(TEXT PROVIDED begins)

Dawson College (1945)

Dawson College was opened in 1945 to accommodate the greatly increased enrollment due to the return of students from the armed services and was housed at the R.C.A.F base at St-Jean, Quebec. All first year science and engineering students were transferred there. The number of students enrolled, mainly veterans, reached a peak of 1687 in January 1947. The College was closed in 1950. Dawson College was administered by a Vice-Principal, Dawson College and by various other McGill staff members who undertook duties such as that of Assistant Bursar and Secretary.

First Woman to Graduate From Engineering (1946)

Mary Blair Jackson (later Mary Fowler) graduates from Mechanical Engineering, McGill's first woman engineering (non-Architecture) graduate. She would go on to become a pilot officer at RCAF training command headquarters in Trenton, Ontario, where she conducted statistical work connected with the training of ground crews.

The J.W. McConnell Building Is Completed (1958)

Named in honour of J.W. McConnell, a Governor of the University from 1927 to 1958, the new four-storey McConnell Engineering Building is officially dedicated by Chancellor Ray Edwin Powell on October 6, 1958. The new building doubles the Faculty's space and provides much needed facilities for graduate programs.

Center for Intelligent Machines (1985)

With a grant from the Québec Ministère de l’Enseignement Supérieur et de la Science, four researchers – Martin Levin, Steve Zucker, Pierre Bélanger, and George Zames (BEng Engineering Physics 1954)– form McRCIM (the McGill Research Centre for Intelligent Machines), now known as the Centre for Intelligent Machines, to study intelligent systems. CIM seeks to advance the state of knowledge in such domains as robotics, automation, artificial intelligence, computer vision, systems and control theory, and speech recognition.

The M.H. Wong Building Reaches Completion (1997)

The new M.H. Wong Building – the first new major academic construction on McGill's downtown campus in almost 20 years – is erected around the Foster Radiation Laboratory (built in 1948). The building, which became the new home of the Departments of Chemical and Mining, Metals, and Materials Engineering cost close to $34 million, $12 million of which came from private donations. The largest of these was a gift of $8 million from the family and friends of the late Man Hung (Jimmy) Wong (BArch 1981). Another anonymous donor from Hong Kong contributed $1.9 million in honour of the late Chemical Engineering professor J.B. Philips.

(TEXT PROVIDED ends)

DIRECTIONS FOR THIS TASK.
Quote the stretch of the McGill engineering timeline from "Dawson College was opened" through "From Engineering (1946)". None of the rows are needed.

(INFORMATION SUPPLIED begins)

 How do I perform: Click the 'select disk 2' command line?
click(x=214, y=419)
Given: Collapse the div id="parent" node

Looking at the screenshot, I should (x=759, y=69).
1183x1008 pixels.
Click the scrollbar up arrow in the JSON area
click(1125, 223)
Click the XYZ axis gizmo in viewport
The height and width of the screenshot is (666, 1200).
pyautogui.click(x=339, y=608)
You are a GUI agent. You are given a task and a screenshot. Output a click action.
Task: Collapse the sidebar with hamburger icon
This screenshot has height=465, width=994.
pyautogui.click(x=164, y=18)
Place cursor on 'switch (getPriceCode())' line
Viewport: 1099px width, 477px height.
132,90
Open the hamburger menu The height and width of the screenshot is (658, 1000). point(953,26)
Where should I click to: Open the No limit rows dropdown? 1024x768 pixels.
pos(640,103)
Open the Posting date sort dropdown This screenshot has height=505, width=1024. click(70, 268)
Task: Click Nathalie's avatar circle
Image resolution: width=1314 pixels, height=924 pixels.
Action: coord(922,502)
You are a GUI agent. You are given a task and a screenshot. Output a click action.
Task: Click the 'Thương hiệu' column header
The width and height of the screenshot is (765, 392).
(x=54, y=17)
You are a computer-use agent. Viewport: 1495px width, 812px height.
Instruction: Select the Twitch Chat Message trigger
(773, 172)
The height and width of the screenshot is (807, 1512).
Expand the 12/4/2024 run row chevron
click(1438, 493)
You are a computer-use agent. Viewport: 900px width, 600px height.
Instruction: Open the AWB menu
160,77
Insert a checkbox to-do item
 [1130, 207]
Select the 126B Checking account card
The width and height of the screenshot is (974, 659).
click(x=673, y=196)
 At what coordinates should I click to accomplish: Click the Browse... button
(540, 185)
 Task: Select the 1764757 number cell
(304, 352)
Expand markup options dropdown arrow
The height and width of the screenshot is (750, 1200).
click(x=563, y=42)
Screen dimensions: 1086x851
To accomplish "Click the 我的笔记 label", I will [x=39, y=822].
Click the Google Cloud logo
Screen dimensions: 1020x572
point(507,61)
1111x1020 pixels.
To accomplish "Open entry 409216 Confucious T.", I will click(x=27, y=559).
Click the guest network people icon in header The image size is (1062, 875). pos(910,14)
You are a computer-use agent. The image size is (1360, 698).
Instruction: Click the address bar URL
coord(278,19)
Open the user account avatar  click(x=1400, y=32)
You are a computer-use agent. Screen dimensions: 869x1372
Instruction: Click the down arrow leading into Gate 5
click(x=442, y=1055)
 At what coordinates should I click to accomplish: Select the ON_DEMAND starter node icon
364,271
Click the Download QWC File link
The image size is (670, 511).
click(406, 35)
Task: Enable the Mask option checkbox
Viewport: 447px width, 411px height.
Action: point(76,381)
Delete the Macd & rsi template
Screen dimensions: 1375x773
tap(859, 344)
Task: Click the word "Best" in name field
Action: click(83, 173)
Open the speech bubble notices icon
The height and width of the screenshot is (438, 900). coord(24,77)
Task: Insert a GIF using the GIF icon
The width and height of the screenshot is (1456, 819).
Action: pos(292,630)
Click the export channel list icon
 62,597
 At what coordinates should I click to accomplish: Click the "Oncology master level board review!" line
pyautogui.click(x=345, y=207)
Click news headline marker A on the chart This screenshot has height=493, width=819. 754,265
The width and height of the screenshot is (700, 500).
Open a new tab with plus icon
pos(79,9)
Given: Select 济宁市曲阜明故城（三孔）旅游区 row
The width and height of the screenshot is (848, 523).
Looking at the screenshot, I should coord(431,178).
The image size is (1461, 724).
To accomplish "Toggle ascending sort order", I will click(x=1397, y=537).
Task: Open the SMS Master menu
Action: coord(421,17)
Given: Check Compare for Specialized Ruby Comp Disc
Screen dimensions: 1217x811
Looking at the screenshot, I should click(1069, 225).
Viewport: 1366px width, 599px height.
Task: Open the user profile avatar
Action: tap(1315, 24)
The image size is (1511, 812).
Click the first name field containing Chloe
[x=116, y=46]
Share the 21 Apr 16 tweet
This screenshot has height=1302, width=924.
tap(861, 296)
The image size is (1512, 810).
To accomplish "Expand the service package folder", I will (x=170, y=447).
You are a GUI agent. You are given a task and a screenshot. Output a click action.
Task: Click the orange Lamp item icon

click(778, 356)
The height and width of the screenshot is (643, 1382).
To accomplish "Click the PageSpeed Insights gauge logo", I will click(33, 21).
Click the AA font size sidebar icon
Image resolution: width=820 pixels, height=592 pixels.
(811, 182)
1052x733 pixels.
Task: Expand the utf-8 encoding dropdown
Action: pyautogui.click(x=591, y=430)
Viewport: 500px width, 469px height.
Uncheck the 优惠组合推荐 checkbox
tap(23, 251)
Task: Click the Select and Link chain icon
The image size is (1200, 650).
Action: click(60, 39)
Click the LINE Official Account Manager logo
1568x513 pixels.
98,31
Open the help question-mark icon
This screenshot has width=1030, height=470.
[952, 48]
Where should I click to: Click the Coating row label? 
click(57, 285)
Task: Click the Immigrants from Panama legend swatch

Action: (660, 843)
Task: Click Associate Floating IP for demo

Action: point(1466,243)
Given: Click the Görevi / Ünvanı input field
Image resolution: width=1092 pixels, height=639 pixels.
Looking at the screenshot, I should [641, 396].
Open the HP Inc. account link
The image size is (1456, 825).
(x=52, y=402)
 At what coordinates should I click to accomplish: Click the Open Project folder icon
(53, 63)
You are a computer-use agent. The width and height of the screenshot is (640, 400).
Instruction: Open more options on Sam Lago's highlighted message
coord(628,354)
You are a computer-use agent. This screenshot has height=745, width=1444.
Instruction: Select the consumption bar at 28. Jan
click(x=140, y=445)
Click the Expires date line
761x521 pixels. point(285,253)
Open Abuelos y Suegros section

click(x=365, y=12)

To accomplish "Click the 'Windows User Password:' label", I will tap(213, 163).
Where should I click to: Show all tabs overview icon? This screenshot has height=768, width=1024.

(INFORMATION SUPPLIED ends)

THE ANSWER.
Dawson College was opened in 1945 to accommodate the greatly increased enrollment due to the return of students from the armed services and was housed at the R.C.A.F base at St-Jean, Quebec. All first year science and engineering students were transferred there. The number of students enrolled, mainly veterans, reached a peak of 1687 in January 1947. The College was closed in 1950. Dawson College was administered by a Vice-Principal, Dawson College and by various other McGill staff members who undertook duties such as that of Assistant Bursar and Secretary.

First Woman to Graduate From Engineering (1946)